August wholesale reductions wiped out on September 9th

Wednesday 18th September 2019

It has been a dramatic few days across energy markets, with the pretty steep reductions of August entirely wiped out on a single day – 9th September. Further increases followed the drone attacks on Saudi oil facilities over the weekend that effectively stopped 5% of global crude output.

 On 9th September, there were three announcements that shook power and gas markets. We had EDF (the state generator in France) confirming that faulty components had been identified in some of their nuclear power stations. This immediately brought back memories of 2016 when plant issues were also identified, and EDF had to shut down generation on a rolling basis. France is currently 75% nuclear, so any problem is potentially massive for the French, but also for France’s neighbours (e.g. the UK will routinely import from France but also export generation as required on the continent; a French shortfall of generation thus pushes the price).

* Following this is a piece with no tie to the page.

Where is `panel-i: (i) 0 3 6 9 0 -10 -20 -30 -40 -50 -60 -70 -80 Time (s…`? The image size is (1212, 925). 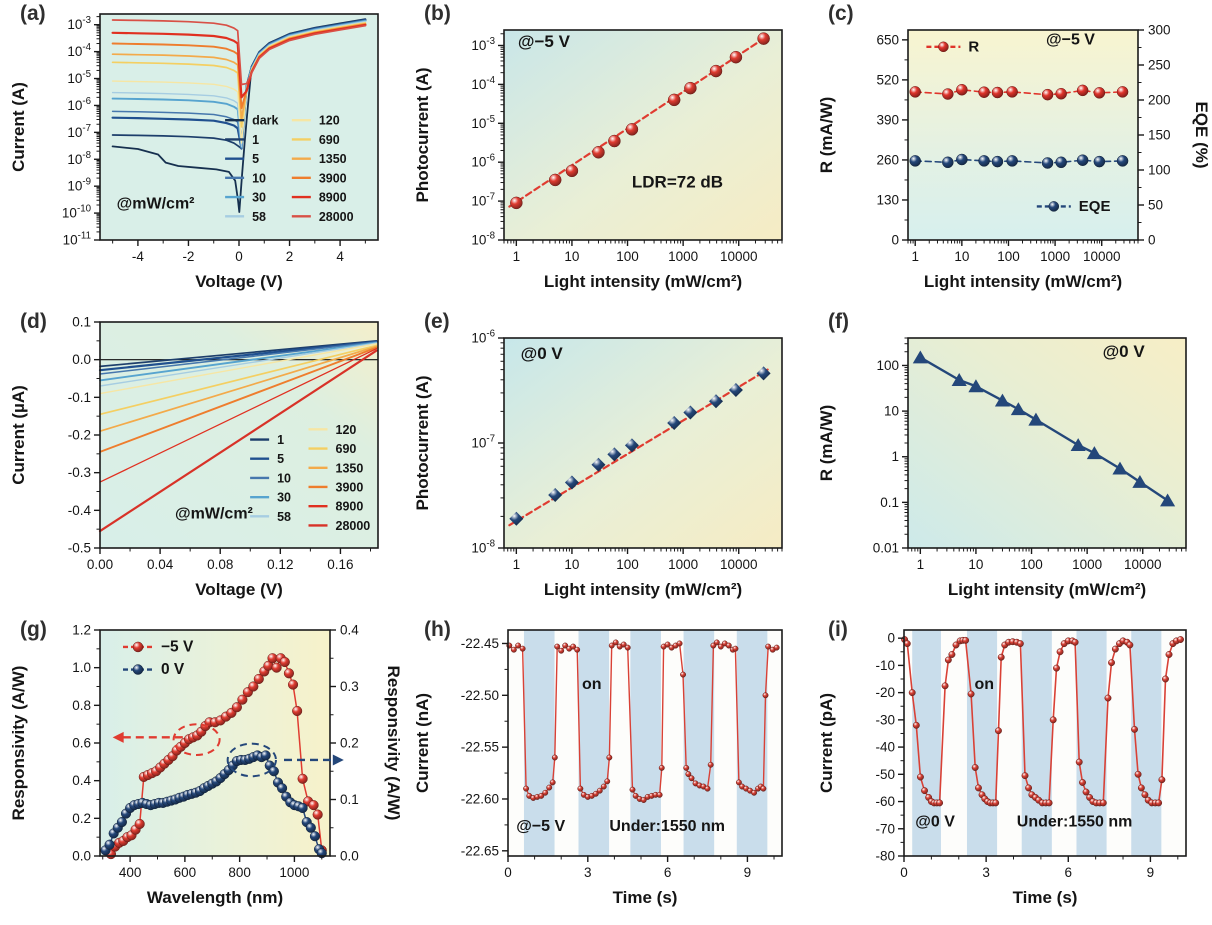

 Another announcements that drove prices was the Dutch government confirming they were bringing forward the closure of the Groningen gas field due to earthquakes being caused by gas extraction. Gas was driven higher still when the European Court announced it was limiting Russian gas flows via the Opal pipeline in Germany.

 Whilst we had seen some correction after 9th September, the drone attacks that followed created a surge in oil – the greatest percentage increase since 1988 (so greater than at the time of the Gulf War) – which fed through to the wider energy complex – power, gas, carbon, coal. Prices have now began to correct after the initial spike, as oil falls on the expectation that the disruption will be short-lived, that the facility will soon be back online and US and Saudi stockpiles are more than capable of making up the shortfall. However, there is still the fear that prices will increase if the ultimate perpetrator of the attacks is identified as Iran and some military response follows, with obvious implications for the Strait of Hormuz.

 These events once again emphasis the extreme volatility on global energy costs.